If you watch the surface of a frozen pond slowly melt on an atypically warm winter afternoon, and watch the same thing occur on the surface of a nearby good-sized frozen puddle, you might observe the ice in each appear to be transformed to water at about the same rate.

But what if all of the sunlight falling on the exposed surface of the pond, maybe an acre in size, was simultaneously focused on the surface of the puddle?

Your intuition probably tells you that not only would the surface of the puddle melt into water very quickly, but the entire puddle might even become water vapor almost instantly, bypassing the liquid phase to become a watery gas. But why, from a physical science standpoint, should this be?

That same intuition is likely telling you that there is a relationship between heat, mass and the change in temperature of ice, water or both.

As it happens, this is the case and the idea extends to other substances as well, each of which have different "resistances" to heat, as manifested in different temperature changes in response to a given amount if added heat. These ideas combine to offer the concepts of **specific heat** and **heat capacity.**

## What Is Heat in Physics?

Heat is one of the seemingly countless forms of the quantity known as energy in physics. Energy has units of force times distance, or newton-meters, but this is usually called the joule (J). In some applications, the calorie, equal to 4.18 J, is the standard unit; in still others, the btu, or British themal unit, rules the day.

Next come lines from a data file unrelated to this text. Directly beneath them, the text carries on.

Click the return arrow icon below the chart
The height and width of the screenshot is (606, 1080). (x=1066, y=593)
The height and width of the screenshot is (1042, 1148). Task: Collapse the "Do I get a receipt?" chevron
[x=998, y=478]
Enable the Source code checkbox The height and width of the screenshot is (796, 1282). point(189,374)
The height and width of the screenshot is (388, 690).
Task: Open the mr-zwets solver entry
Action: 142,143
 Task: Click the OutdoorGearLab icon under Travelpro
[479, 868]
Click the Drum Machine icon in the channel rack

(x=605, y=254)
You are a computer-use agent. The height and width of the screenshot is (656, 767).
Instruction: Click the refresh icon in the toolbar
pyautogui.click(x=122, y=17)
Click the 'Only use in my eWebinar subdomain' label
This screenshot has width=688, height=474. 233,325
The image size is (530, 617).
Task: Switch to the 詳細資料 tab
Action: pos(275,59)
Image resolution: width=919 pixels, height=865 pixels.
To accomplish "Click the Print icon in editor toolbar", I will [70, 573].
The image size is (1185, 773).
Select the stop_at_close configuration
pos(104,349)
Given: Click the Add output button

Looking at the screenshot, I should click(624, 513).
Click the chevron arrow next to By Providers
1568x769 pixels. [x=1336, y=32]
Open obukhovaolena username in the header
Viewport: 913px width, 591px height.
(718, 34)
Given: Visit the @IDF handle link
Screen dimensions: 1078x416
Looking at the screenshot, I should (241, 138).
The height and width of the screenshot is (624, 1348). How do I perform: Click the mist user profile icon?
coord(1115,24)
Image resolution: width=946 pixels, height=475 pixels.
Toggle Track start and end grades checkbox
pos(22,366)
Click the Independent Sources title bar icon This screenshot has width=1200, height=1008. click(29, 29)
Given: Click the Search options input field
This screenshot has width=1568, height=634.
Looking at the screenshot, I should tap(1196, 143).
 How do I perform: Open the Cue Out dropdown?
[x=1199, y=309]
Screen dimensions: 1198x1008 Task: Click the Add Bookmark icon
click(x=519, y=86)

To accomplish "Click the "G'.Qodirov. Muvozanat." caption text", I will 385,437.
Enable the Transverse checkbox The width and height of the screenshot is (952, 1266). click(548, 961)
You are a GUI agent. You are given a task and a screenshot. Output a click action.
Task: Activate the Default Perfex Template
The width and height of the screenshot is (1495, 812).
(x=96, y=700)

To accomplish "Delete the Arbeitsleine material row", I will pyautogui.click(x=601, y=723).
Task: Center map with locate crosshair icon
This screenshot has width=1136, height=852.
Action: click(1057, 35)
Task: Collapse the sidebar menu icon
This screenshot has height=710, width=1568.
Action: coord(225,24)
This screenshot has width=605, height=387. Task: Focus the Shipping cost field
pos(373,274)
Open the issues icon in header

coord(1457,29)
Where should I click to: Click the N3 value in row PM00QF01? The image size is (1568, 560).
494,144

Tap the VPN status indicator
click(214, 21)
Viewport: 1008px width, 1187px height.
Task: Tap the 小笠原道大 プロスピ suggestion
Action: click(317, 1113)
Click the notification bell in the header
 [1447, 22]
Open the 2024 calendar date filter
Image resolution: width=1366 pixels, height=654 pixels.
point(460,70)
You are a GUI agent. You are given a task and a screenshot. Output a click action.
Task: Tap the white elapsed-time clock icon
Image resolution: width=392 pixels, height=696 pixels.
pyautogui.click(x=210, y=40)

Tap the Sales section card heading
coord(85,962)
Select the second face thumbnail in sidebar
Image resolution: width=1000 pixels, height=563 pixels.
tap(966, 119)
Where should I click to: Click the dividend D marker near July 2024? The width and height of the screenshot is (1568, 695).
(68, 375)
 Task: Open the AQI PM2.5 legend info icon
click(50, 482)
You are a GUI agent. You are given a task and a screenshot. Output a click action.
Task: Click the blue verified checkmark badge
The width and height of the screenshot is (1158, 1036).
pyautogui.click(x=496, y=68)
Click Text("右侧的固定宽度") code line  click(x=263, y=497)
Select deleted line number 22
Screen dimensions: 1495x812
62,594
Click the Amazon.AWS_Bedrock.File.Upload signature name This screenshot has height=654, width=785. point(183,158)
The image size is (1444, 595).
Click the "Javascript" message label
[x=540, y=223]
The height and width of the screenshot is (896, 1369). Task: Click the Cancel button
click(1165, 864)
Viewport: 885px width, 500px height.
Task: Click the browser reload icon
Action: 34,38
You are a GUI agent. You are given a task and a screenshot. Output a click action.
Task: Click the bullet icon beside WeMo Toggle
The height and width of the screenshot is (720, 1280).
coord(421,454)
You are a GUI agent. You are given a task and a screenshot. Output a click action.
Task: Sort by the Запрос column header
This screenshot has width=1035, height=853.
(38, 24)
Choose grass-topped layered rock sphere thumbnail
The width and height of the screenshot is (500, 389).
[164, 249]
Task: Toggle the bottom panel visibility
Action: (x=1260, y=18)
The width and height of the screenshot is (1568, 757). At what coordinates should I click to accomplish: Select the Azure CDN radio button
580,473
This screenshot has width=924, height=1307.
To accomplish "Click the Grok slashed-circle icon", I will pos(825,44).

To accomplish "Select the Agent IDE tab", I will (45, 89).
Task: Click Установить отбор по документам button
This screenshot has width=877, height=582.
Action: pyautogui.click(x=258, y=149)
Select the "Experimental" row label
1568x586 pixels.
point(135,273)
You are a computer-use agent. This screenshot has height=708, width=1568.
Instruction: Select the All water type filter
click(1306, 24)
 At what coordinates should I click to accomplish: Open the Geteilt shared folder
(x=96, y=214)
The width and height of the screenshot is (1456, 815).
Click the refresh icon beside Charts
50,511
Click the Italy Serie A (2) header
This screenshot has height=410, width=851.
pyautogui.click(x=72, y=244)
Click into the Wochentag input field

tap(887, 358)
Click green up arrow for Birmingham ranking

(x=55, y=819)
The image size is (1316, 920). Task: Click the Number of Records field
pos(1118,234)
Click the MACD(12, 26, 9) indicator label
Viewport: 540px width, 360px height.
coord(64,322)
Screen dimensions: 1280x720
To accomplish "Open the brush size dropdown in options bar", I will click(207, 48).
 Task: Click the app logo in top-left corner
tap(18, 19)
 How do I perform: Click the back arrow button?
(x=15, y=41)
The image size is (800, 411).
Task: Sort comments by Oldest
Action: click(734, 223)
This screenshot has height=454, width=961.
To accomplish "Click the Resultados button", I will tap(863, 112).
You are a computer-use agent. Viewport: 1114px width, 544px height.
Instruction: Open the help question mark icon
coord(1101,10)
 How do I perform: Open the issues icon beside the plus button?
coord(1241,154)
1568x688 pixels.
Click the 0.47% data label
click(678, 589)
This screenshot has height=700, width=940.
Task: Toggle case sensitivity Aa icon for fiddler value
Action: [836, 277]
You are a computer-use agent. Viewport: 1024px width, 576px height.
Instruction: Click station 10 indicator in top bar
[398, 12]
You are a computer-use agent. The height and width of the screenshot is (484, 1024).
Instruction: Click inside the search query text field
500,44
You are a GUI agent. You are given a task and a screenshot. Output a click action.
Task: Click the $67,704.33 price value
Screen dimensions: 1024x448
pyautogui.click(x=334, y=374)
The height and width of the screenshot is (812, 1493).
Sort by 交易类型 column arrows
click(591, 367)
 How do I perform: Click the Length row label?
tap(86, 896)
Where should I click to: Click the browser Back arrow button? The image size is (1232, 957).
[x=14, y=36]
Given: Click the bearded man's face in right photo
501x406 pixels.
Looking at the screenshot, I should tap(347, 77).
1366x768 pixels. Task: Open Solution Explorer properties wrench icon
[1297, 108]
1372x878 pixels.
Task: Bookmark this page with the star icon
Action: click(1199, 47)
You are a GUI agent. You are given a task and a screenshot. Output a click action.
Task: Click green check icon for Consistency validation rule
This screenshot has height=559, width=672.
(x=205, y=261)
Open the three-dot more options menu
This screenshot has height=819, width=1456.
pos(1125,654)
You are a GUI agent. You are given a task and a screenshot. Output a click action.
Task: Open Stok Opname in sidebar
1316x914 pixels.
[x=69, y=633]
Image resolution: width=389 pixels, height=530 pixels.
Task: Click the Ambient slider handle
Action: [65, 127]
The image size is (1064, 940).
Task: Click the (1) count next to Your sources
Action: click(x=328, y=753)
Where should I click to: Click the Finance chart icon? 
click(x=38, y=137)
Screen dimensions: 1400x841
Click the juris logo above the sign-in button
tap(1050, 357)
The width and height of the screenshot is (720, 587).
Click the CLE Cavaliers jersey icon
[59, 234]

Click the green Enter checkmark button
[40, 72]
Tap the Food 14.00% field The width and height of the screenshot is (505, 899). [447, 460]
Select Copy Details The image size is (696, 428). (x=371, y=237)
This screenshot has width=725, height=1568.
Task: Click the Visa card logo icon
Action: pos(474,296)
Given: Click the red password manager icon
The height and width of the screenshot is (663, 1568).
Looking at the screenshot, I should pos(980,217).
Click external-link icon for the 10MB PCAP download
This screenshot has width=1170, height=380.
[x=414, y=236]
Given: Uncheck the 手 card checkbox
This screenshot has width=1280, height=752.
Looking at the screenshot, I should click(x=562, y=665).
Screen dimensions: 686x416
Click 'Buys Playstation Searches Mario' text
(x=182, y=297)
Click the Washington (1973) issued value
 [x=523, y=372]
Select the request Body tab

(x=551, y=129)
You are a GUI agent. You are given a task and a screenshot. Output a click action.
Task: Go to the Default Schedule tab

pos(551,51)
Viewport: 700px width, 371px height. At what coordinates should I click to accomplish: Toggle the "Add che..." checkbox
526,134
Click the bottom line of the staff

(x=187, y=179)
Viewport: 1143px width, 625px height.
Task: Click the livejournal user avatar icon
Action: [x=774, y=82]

Heat tends to "move" from warmer to cooler areas, that is, into regions into which there is presently less heat. While heat cannot be held or seen, changes in its magnitude can be measured via changes in temperature.

Temperature is a measure of the average kinetic energy of a set of molecules, like a beaker of water or a container of a gas. Adding heat raises this molecular kinetic energy, and hence the temperature, while reducing it lowers the temperature.

## What Is Calorimetry?

Why is a joule equal to 4.18 calories? Because the calorie (cal), while not the SI unit of heat, is derived from metric units and is fundamental in a way: It is **the amount of heat** needed to raise one gram of water at room temperature by 1 K or 1 °C. (A 1-degree change on the Kelvin scale is identical to a 1-degree change on the Celsius scale; however, the two are offset by about 273 degrees, such that 0 K = 273.15 °C.)

- The "calorie" on food labels is actually a kilocalorie (kcal) meaning that a 12-ounce can of sugary soda contains about 150,000 true calories.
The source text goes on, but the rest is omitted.